You are viewing a plain text version of this content. The canonical link for it is here.
Posted to users@pdfbox.apache.org by John Lussmyer <Co...@CasaDelGato.com> on 2022/03/17 18:15:39 UTC

Possible PDFBox bug?

We have an app that can generate multi-page PDF Files.  We recently ran into a problem where the library we were using would keep ALL the pages in  memory.  For a quick workaround we have it write out single-page PDF files, then use PDFBox to combine them.

We recently found a bug in the way that the pages get modified when combined into a single PDF.
When we generate the pages, sometimes the MediaBox starts at negative coordinates.  When PDFBox adds that page to a document, it offsets it by that negative amount - which moves the page content up and to the right.

Out page combining code looks like this.

		try (PDDocument doc = new PDDocument(MemoryUsageSetting.setupTempFileOnly())) {
			for (File pagFile : srcPages) {
				log.debug("make: page {}", pagFile.getAbsolutePath());
				PDPage page = new PDPage();
				doc.addPage(page);

				try (PDPageContentStream contents = new PDPageContentStream(doc, page)) {

					try (PDDocument sourceDoc = Loader.loadPDF(pagFile, MemoryUsageSetting.setupTempFileOnly())) {
						PDPage srcPage = sourceDoc.getPage(0);
						page.setUserUnit(srcPage.getUserUnit());
						page.setMediaBox(srcPage.getMediaBox());
						page.setCropBox(srcPage.getCropBox());
						page.setTrimBox(srcPage.getTrimBox());

						// Create a Form XObject from the source document using LayerUtility
						LayerUtility layerUtility = new LayerUtility(doc);
						PDFormXObject form = layerUtility.importPageAsForm(sourceDoc, 0);
						// draw the full form
						contents.drawForm(form);
					}
				}
			}

			doc.save(outPDF);
		}

The original Page pdf has a TrimBox[0,0,1296,864], MediaBox[-72,-72,1368,936]
The page in the PDFBox combined output has the same TrimBox and MediaBox, BUT the /Form1 it uses to place the contents has a BBox[-72,-72,1368,936] and a Matrix[1,0,0,1,72,72].
I'm not sure why it's adding a Matrix to offset the content.

AW: Possible PDFBox bug?

Posted by "Hiller, Gerhard" <Ge...@msh.de>.
Hi John,

try srcPage.getMediaBox().createRetranslatedRectangle(), also for the other boxes.

The returned rectangle from srcPage.getMediaBox() will reflect the negativ coordinates.

Greetings
Gerhard


Mit freundlichen Grüßen
Gerhard Hiller
mailto:gerhard.hiller@msh.de | Phone: +49 711 72007 4163 | Mobile: +49 172 718 48 46

Printproduktion neu gedacht
- -

MSH Medien System Haus GmbH & Co.
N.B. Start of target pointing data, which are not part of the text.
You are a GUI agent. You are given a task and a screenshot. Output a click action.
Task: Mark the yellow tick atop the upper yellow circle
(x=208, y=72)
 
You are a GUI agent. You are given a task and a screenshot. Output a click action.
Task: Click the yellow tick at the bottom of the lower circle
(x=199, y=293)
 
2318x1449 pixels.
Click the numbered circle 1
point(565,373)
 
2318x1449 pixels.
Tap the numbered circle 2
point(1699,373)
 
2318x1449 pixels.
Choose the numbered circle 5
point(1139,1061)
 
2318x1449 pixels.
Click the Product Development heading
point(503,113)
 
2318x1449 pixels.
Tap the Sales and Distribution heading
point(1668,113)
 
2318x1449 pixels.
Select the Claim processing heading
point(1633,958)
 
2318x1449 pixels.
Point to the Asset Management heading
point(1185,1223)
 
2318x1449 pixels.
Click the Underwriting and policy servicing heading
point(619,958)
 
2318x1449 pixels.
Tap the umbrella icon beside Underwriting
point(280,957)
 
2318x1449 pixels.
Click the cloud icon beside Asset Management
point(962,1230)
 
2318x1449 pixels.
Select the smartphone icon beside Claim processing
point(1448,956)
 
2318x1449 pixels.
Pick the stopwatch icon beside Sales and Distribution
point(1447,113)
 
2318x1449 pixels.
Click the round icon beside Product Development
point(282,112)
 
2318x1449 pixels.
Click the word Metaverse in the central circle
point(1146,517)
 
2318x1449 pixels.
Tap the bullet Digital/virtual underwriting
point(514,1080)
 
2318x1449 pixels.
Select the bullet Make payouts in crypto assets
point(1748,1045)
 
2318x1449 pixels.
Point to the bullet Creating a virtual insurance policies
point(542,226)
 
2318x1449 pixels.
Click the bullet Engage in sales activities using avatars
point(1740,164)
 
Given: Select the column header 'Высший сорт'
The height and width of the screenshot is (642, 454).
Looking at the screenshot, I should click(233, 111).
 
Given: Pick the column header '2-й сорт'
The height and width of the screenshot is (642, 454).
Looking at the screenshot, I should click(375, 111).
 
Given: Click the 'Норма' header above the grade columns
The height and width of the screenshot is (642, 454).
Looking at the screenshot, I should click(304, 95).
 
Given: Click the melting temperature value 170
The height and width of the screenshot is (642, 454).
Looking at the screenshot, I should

KG, Stuttgart, HRA 9274 Stuttgart
P.h.G.: MSH Medien System Haus Verwaltungsges. MbH, Stuttgart, HRB 4443 Stuttgart

-----Ursprüngliche Nachricht-----
Von: John Lussmyer <Co...@CasaDelGato.com> 
Gesendet: Donnerstag, 17. März 2022 19:16
An: users@pdfbox.apache.org
Betreff: Possible PDFBox bug?

We have an app that can generate multi-page PDF Files.  We recently ran into a problem where the library we were using would keep ALL the pages in  memory.  For a quick workaround we have it write out single-page PDF files, then use PDFBox to combine them.

We recently found a bug in the way that the pages get modified when combined into a single PDF.
When we generate the pages, sometimes the MediaBox starts at negative coordinates.  When PDFBox adds that page to a document, it offsets it by that negative amount - which moves the page content up and to the right.

Out page combining code looks like this.

		try (PDDocument doc = new PDDocument(MemoryUsageSetting.setupTempFileOnly())) {
			for (File pagFile : srcPages) {
				log.debug("make: page {}", pagFile.getAbsolutePath());
				PDPage page = new PDPage();
				doc.addPage(page);

				try (PDPageContentStream contents = new PDPageContentStream(doc, page)) {

					try (PDDocument sourceDoc = Loader.loadPDF(pagFile, MemoryUsageSetting.setupTempFileOnly())) {
						PDPage srcPage = sourceDoc.getPage(0);
						page.setUserUnit(srcPage.getUserUnit());
						page.setMediaBox(srcPage.getMediaBox());
						page.setCropBox(srcPage.getCropBox());
						page.setTrimBox(srcPage.getTrimBox());

						// Create a Form XObject from the source document using LayerUtility
						LayerUtility layerUtility = new LayerUtility(doc);
						PDFormXObject form = layerUtility.importPageAsForm(sourceDoc, 0);
						// draw the full form
						contents.drawForm(form);
					}
				}
			}

			doc.save(outPDF);
		}

The original Page pdf has a TrimBox[0,0,1296,864], MediaBox[-72,-72,1368,936] The page in the PDFBox combined output has the same TrimBox and MediaBox, BUT the /Form1 it uses to place the contents has a BBox[-72,-72,1368,936] and a Matrix[1,0,0,1,72,72].
I'm not sure why it's adding a Matrix to offset the content.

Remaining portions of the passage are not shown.